Attached to My Adhesion
I have always found pain difficult to express in words. The painting below, Attached to My Adhesion, is an attempt to convey my own psychological experiences of the pain-related fear of endometriosis and Adenomyosis through visual metaphor.
This small-scale self-portrait painting, as with all of my other paintings, starts in a miniature diorama at my studio. I create my own private world in a small room setup, and it represents my internal body as well as the perception of my own being. Standing in the room on my own is a metaphor for the private and lonely nature of pain - no one feels the same pain, nor can it be shared.
The white Korean dress I’m wearing can be interpreted either as a traditional Korean petticoat or funeral dress. I often interchange between them in my paintings as they are not only similar in colour and cut, they also stand for a state of vulnerability. A woman in her petticoat in public is considered absolutely taboo in Korea, as the utmost private moment is exposed. A funeral dress is a symbolic representation of mourning for loss – for my independence, dignity, vitality, and even self-worth. In this painting, I am wearing only the bottom half of the dress to portray the feeling of incompleteness as a person, a woman, a mother and a friend. I turn my back to conceal from the viewer that I have my hands around my throat, overwhelmed by the extreme pain and helplessness.

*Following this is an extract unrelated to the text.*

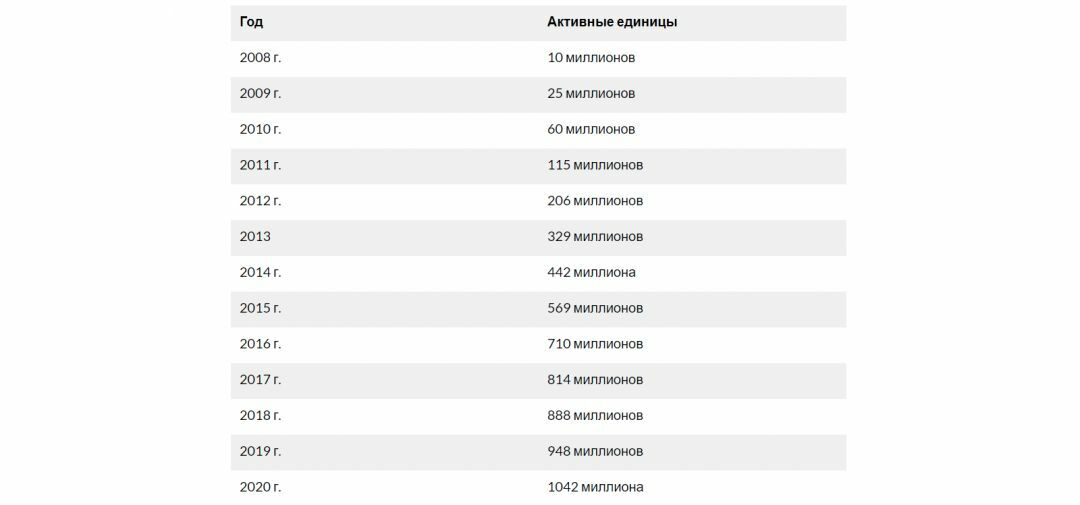The image size is (1080, 505).
Task: Click the '329 миллионов' value
Action: pyautogui.click(x=595, y=236)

The large bonsai tree standing next to me relies on an outside source, the water, to maintain its vitality. But there are so many questions; what if the water stops flowing, what if this water isn’t water at all, or is something toxic, what will happen to the tree? This relationship between the tree and the water represents the cycle of corrosive and fearful thoughts that feed my pain.
From outside of the window a visceral substance creeps in and attaches itself to the objects in the room, my private world. This is how I imagine the inflammation and adhesions inside of me. Whether it is behaving systematically or arbitrarily, it’s hard to say. On the other hand, the dragon seems to thrive on this red substance, as if it is encouraging its presence in the room.
Every element inside this room, whether it’s beneficial or detrimental, clearly seems at home in this environment, and some, like the tree and the dragon, are even flourishing. Although it is difficult for me to acknowledge, indeed each element in this painting portrays a part of me.